Dois textos sobre duas belíssimas cidades do poeta sueco Tomas Tranströmer, hoje designado Nobel da Literatura 2011
Funchal
O restaurante do peixe na praia, uma simples barraca, construída por náufragos.
Muitos, chegados à porta, voltam para trás, mas não assim as rajadas de vento do mar. Uma sombra encontra-se num cubículo fumarento e assa dois peixes, segundo uma antiga receita da Atlântida, pequenas explosões de alho.
O óleo flui sobre as rodelas do tomate. Cada dentada diz que o oceano nos quer bem, um zunido das profundezas.

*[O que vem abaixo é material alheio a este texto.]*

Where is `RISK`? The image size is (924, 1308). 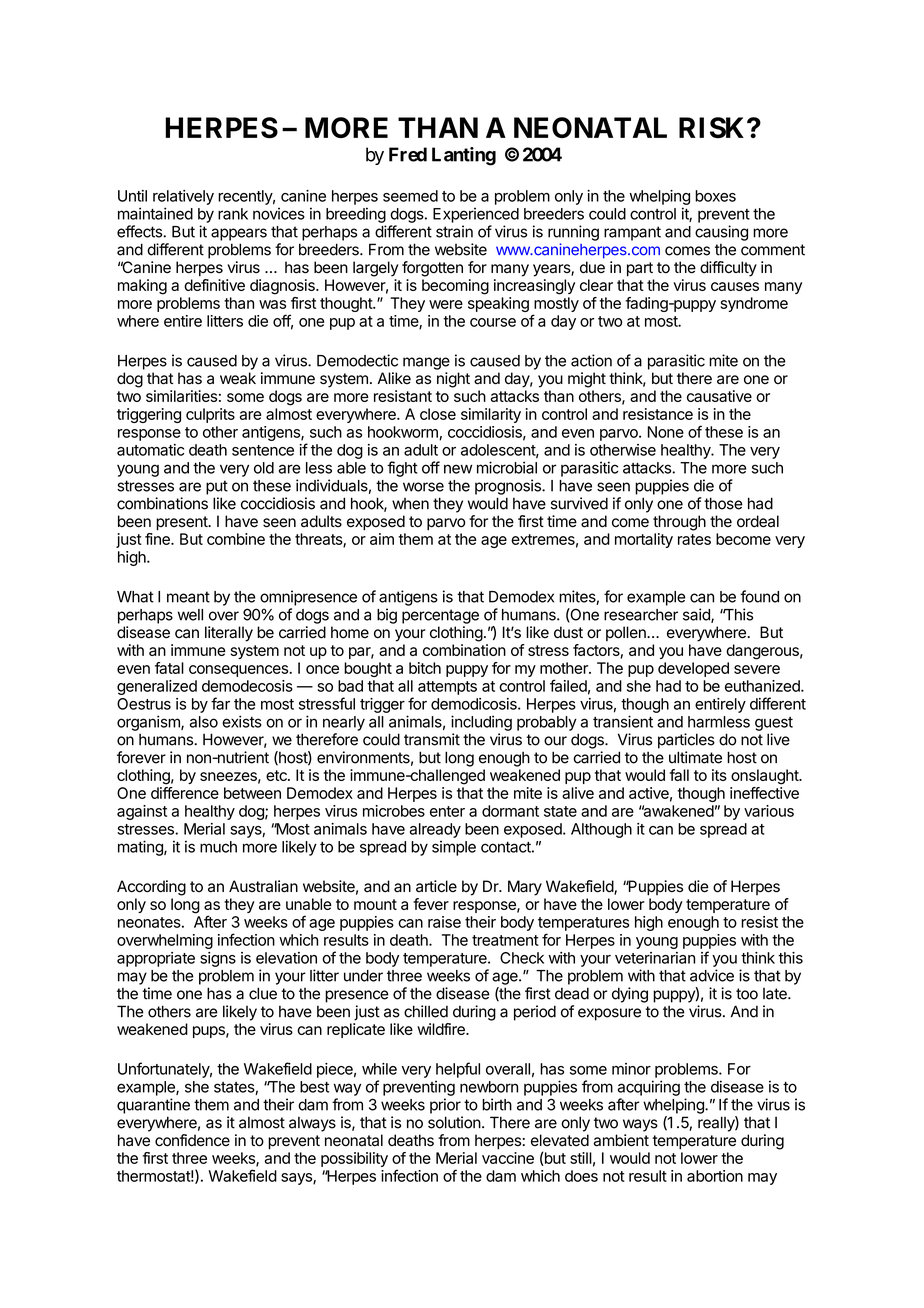 RISK is located at coordinates (713, 127).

Ela e eu: olhamos um para o outro. Assim como se trepássemos as agrestes colinas floridas, sem qualquer cansaço. Encontramo-nos do lado dos animais, bem-vindos, não envelhecemos. Mas já suportámos tantas coisas juntos, lembramo-nos disso, horas em que também de pouco ou nada servíamos ( por exemplo, quando esperávamos na bicha para doar o sangue saudável – ele tinha prescrito uma transfusão). Acontecimentos, que nos podiam ter separado, se não nos tivéssemos unido, e acontecimentos que, lado a lado, esquecemos – mas eles não nos esqueceram!
Eles tornaram-se pedras, pedras claras e escuras, pedras de um mosaico desordenado.
E agora aconteceu: os cacos voam todos na mesma direcção, o mosaico nasce.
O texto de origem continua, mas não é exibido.